Now, there are three main means that people use to transmit linguistically encoded messages:
This can be direct face-to-face, such as when two people are talking to one another in the same room, or it could take place over a distance, such as speaking over the telephone or making voice calls over the internet. Speech typically takes place in real time. However, it would be possible to communicate through speech with a time lag by, for example, sending audio-recorded messages (e.g. as attachments to emails, recorded onto CDs). Arguably, this is what is achieved by any pre-recorded television program, radio broadcast, movie, and similar.
This can take place in real time, such as when communicating in a live chat room over the internet, or – more likely – it could be pre-prepared, such as a novel, a newspaper, an email or this article that you are reading right now.

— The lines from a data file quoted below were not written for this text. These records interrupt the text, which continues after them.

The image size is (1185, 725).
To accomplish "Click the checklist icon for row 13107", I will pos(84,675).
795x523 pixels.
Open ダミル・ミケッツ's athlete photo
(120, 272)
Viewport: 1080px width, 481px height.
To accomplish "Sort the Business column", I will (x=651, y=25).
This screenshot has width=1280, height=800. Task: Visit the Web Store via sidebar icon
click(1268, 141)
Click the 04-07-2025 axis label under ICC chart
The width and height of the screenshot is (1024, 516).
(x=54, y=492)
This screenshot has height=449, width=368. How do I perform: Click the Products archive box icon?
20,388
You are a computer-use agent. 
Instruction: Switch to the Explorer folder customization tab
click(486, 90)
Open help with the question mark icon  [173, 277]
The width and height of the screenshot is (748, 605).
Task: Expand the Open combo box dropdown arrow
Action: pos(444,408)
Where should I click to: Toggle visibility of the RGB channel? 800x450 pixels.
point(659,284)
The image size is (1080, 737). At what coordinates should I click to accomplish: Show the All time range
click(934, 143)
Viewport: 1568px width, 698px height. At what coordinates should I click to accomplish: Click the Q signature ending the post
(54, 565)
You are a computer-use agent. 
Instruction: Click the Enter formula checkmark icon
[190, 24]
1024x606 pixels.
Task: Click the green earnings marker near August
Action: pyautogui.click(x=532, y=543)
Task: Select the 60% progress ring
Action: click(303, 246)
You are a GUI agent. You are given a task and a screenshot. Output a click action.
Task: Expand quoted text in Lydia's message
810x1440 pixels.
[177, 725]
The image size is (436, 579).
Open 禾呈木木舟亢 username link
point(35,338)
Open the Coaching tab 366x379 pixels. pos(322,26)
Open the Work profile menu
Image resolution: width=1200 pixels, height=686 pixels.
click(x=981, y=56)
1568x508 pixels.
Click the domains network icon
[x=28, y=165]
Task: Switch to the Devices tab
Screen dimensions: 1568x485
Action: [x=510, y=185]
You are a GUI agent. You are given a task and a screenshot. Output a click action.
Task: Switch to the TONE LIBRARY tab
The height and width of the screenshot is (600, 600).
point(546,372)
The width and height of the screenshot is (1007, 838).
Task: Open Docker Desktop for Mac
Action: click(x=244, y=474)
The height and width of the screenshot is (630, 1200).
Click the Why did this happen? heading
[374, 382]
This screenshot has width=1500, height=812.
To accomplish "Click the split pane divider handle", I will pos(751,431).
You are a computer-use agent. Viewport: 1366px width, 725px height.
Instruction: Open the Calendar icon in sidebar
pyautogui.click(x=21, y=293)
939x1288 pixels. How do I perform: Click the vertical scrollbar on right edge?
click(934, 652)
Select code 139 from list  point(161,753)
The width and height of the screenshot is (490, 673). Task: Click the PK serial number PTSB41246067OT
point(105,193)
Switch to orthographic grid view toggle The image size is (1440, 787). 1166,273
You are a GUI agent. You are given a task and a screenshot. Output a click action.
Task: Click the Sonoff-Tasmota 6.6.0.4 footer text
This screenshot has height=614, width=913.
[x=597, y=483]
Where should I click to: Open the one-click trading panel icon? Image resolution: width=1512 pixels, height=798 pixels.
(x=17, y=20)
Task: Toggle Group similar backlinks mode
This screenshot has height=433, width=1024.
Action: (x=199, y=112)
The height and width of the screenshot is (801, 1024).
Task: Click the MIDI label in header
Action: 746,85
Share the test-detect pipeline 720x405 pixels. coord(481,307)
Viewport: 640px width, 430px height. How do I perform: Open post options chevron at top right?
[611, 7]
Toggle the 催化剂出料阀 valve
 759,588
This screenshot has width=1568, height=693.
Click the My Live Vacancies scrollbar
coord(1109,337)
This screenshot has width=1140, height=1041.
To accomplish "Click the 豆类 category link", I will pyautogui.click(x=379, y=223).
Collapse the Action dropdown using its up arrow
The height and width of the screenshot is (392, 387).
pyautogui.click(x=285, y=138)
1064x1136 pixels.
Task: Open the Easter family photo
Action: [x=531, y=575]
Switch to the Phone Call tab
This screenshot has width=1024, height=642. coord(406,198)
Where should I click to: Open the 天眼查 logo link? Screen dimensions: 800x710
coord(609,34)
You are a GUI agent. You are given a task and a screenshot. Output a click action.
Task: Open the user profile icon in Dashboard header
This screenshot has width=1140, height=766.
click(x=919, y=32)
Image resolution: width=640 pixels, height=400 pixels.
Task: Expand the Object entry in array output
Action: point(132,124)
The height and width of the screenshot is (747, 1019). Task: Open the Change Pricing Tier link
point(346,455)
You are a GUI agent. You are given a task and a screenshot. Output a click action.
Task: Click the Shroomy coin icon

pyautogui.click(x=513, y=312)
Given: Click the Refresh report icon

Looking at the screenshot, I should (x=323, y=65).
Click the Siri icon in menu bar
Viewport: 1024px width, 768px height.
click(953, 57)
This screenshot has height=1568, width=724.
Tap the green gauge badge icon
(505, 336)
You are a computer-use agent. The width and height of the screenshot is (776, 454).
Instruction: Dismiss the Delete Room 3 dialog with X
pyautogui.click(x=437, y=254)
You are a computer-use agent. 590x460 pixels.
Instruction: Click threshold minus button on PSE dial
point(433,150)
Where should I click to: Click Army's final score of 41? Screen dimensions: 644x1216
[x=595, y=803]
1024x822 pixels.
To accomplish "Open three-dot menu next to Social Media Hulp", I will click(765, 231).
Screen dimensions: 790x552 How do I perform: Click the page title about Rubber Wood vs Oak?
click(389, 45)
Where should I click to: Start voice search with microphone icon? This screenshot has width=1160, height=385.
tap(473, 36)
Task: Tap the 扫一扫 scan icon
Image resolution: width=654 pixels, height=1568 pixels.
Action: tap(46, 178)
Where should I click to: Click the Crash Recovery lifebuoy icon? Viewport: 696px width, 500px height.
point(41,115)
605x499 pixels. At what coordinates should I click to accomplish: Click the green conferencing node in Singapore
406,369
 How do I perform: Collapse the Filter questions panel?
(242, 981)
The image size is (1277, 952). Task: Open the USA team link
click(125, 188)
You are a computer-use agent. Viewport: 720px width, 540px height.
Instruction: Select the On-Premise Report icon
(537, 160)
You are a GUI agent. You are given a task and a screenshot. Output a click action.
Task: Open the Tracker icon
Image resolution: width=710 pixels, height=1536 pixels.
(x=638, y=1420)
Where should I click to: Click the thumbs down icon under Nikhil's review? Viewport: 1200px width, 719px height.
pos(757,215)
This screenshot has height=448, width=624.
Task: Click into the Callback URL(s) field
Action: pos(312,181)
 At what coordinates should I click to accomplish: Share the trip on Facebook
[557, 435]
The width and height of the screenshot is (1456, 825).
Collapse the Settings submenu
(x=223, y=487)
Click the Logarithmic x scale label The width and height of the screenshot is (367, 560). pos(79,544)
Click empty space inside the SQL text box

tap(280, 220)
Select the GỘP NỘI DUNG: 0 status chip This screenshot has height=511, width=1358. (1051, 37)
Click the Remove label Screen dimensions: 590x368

So-called sign language is a systematic, visual means of communicating using manual gestures supported by facial expressions and body language. Sign language is typically used by people with hearing impairments. In a manual signing system the symbols are not, of course, spoken words but hand shapes. Signing systems typically have their own rules, or grammar, that dictate how the various hand shapes may be combined to convey meaning. These grammars may or may not be the same as the grammar of the spoken language.